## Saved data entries
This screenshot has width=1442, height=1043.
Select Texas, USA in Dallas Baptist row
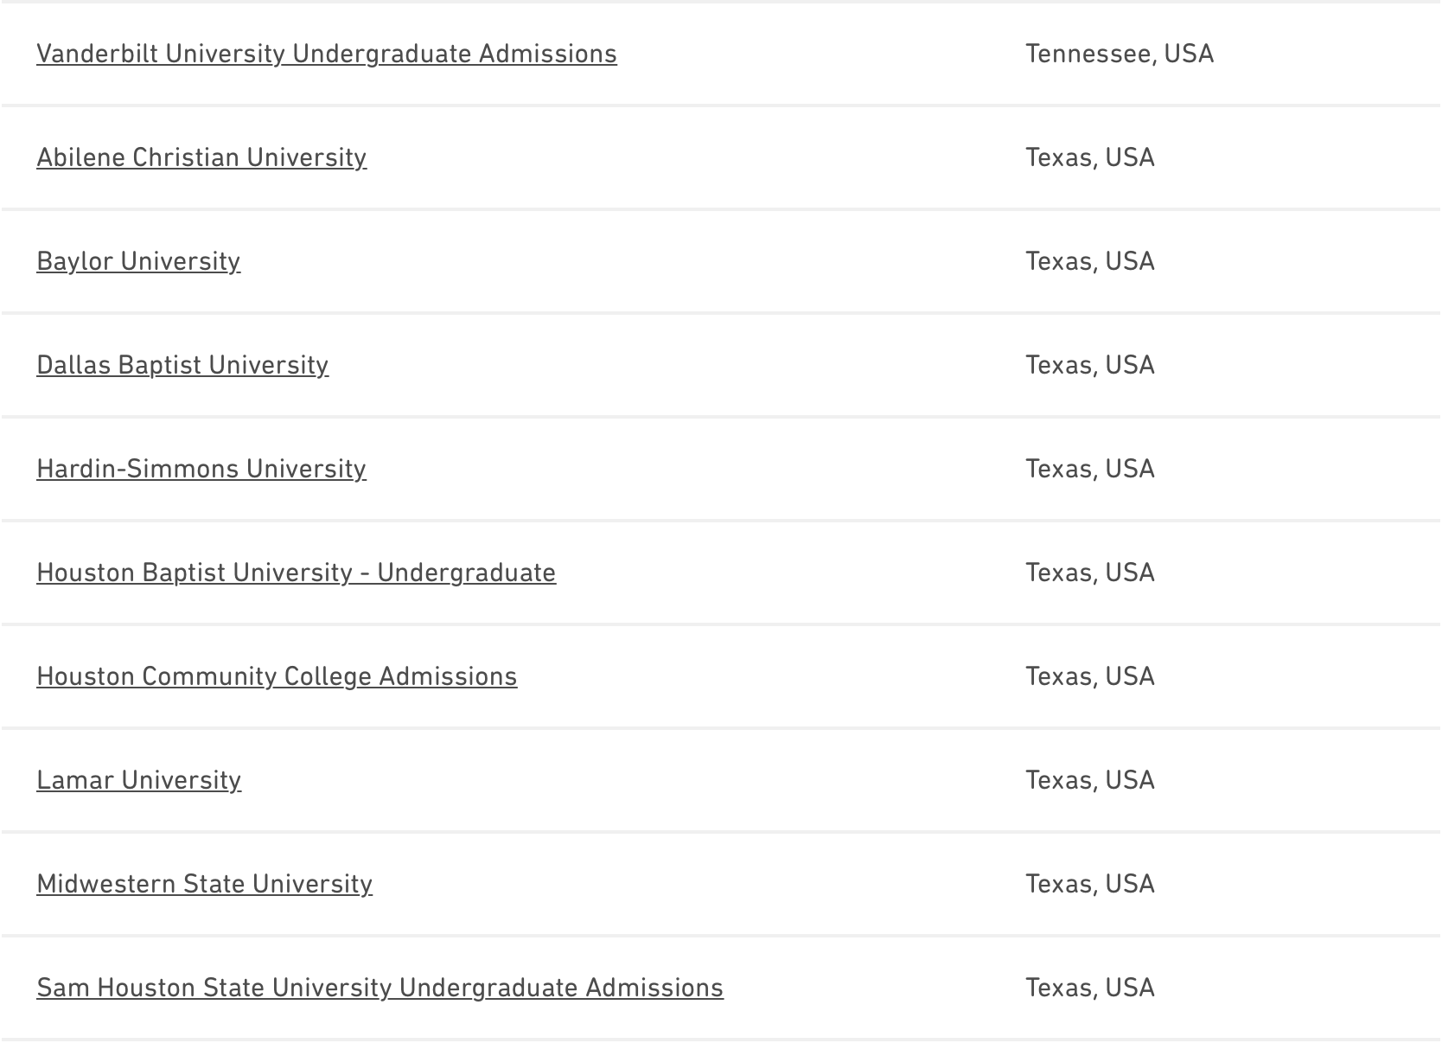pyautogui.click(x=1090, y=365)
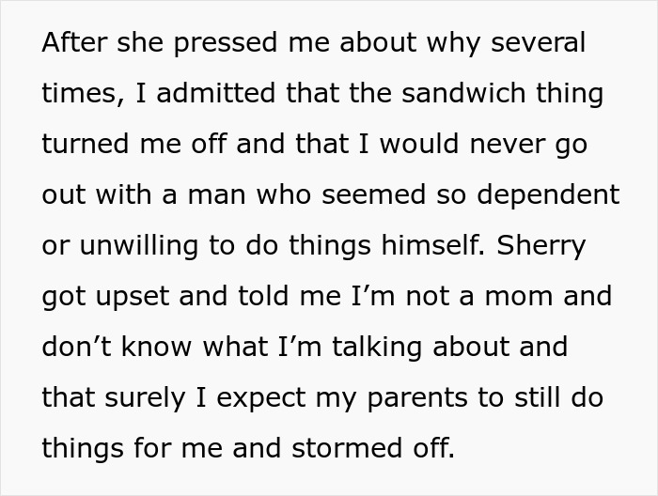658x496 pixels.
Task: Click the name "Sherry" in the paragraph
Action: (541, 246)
* * *
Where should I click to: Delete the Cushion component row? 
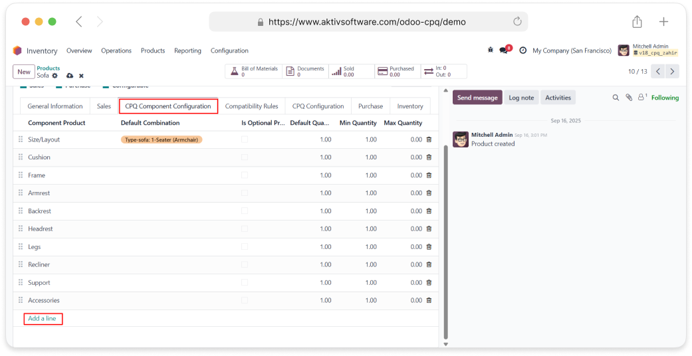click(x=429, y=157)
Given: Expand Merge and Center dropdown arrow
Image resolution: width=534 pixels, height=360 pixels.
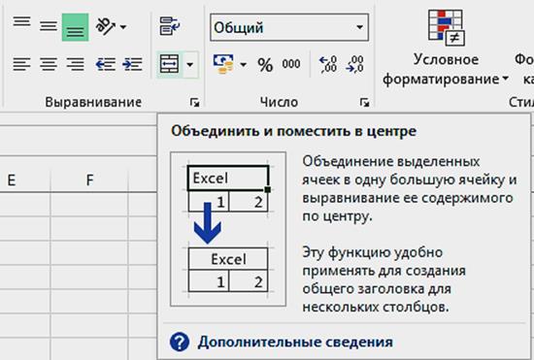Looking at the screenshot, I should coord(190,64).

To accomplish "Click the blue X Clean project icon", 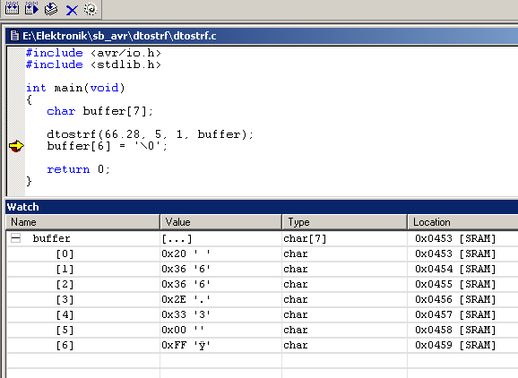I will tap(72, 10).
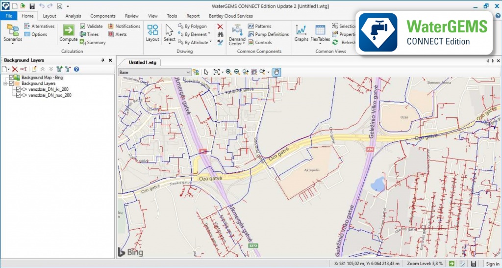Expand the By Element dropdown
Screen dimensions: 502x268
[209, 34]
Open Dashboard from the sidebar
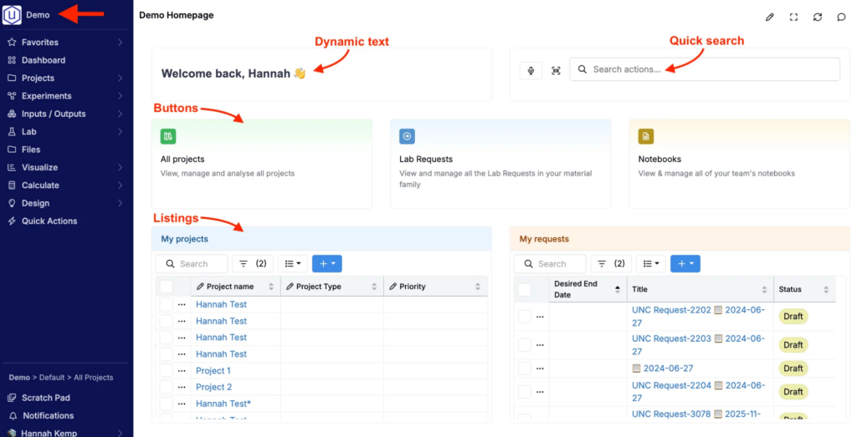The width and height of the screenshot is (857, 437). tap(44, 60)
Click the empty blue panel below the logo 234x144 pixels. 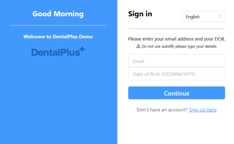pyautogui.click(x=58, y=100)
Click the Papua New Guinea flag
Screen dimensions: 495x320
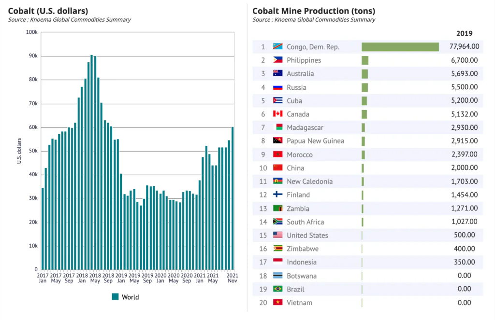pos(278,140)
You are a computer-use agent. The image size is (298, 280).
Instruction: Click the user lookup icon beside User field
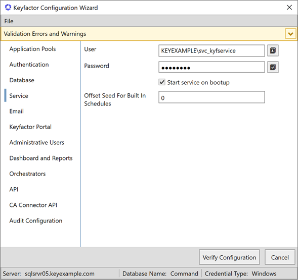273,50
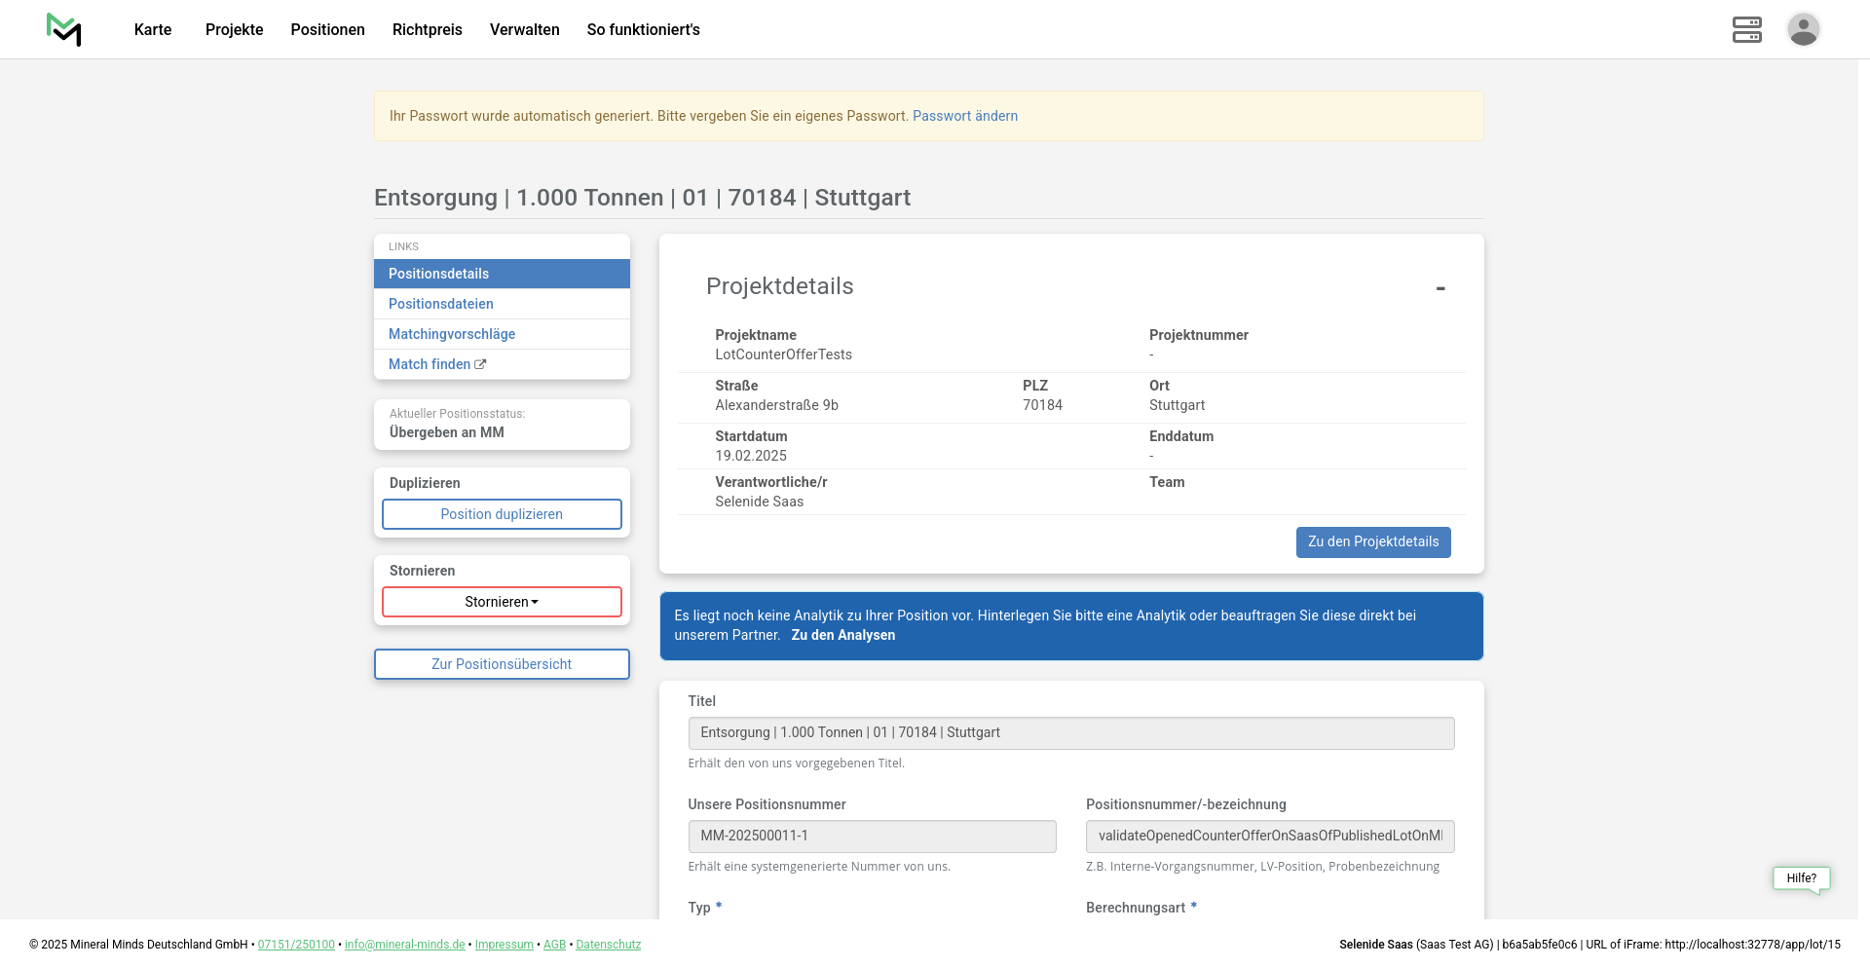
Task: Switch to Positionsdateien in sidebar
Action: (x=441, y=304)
---
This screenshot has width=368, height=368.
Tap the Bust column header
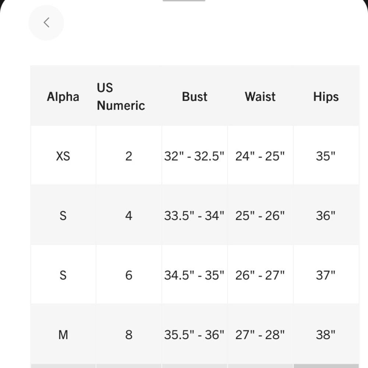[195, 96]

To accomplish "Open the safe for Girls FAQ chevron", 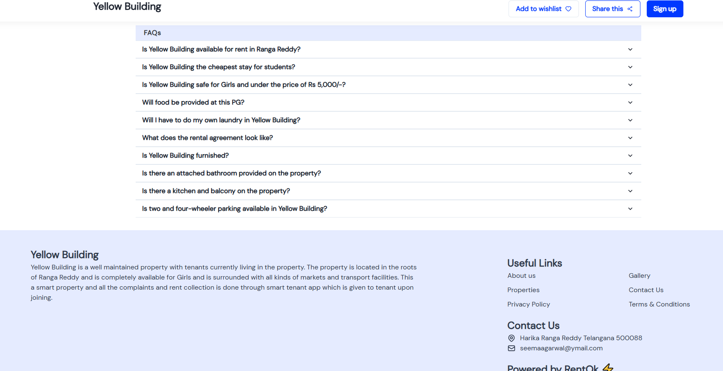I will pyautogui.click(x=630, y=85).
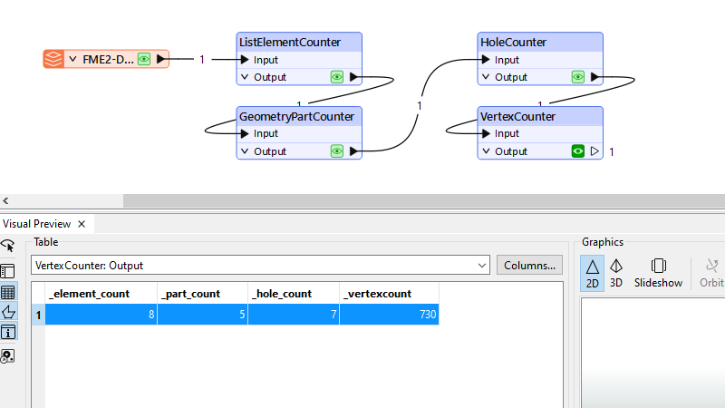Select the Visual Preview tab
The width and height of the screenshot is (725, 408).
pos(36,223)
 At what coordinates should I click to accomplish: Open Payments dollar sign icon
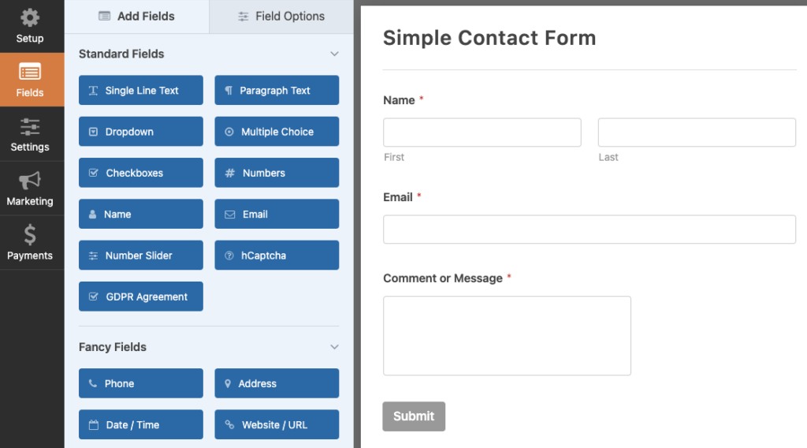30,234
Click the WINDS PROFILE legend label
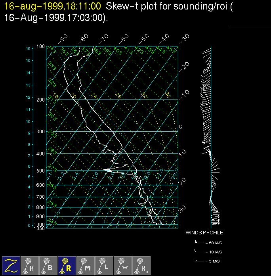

## Work request
All lines in the preceding records that hold the word "This" need to be copied.

## Reply
This screenshot has width=1442, height=1043.
This screenshot has width=368, height=368.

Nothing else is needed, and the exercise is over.